Troque "Task" por "Instruction" no material, começando pela linha que contém "Image resolution: width=893" e indo até o fim. Escreva de novo só esse trecho, sem mudar mais nada.

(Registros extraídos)
****************

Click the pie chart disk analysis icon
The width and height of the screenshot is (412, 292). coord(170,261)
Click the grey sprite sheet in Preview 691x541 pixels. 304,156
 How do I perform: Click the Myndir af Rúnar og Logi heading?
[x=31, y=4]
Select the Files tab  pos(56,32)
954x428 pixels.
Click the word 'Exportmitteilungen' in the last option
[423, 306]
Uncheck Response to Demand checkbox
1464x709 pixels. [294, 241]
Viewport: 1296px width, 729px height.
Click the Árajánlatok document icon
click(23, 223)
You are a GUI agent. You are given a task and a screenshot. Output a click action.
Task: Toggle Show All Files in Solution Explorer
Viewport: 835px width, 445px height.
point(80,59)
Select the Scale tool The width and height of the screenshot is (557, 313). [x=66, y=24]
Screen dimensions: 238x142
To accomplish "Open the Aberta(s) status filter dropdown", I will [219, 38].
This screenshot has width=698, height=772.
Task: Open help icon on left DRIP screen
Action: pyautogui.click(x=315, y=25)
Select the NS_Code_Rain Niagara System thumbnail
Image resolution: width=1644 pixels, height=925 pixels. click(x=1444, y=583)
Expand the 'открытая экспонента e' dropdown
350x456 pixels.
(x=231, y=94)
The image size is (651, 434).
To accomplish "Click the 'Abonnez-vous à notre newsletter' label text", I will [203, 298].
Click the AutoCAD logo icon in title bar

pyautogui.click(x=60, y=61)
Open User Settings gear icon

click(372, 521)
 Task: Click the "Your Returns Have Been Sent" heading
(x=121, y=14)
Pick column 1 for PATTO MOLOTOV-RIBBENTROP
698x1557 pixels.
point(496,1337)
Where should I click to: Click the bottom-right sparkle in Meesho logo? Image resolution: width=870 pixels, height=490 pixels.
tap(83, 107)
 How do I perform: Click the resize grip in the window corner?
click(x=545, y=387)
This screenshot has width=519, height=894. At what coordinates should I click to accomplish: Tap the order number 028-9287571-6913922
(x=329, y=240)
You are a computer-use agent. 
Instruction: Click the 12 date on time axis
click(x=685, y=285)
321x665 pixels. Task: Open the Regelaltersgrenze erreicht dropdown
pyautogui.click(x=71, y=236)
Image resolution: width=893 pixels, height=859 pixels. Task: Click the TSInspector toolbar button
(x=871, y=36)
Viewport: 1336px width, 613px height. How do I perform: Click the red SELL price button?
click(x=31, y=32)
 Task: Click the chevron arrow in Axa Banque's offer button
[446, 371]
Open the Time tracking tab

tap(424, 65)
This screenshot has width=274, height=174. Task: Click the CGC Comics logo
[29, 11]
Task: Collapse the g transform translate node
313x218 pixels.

****************

**Resposta**
Image resolution: width=893 pixels, height=859 pixels. Instruction: Click the TSInspector toolbar button
(x=871, y=36)
Viewport: 1336px width, 613px height. How do I perform: Click the red SELL price button?
click(x=31, y=32)
 Instruction: Click the chevron arrow in Axa Banque's offer button
[446, 371]
Open the Time tracking tab

tap(424, 65)
This screenshot has width=274, height=174. Instruction: Click the CGC Comics logo
[29, 11]
Instruction: Collapse the g transform translate node
313x218 pixels.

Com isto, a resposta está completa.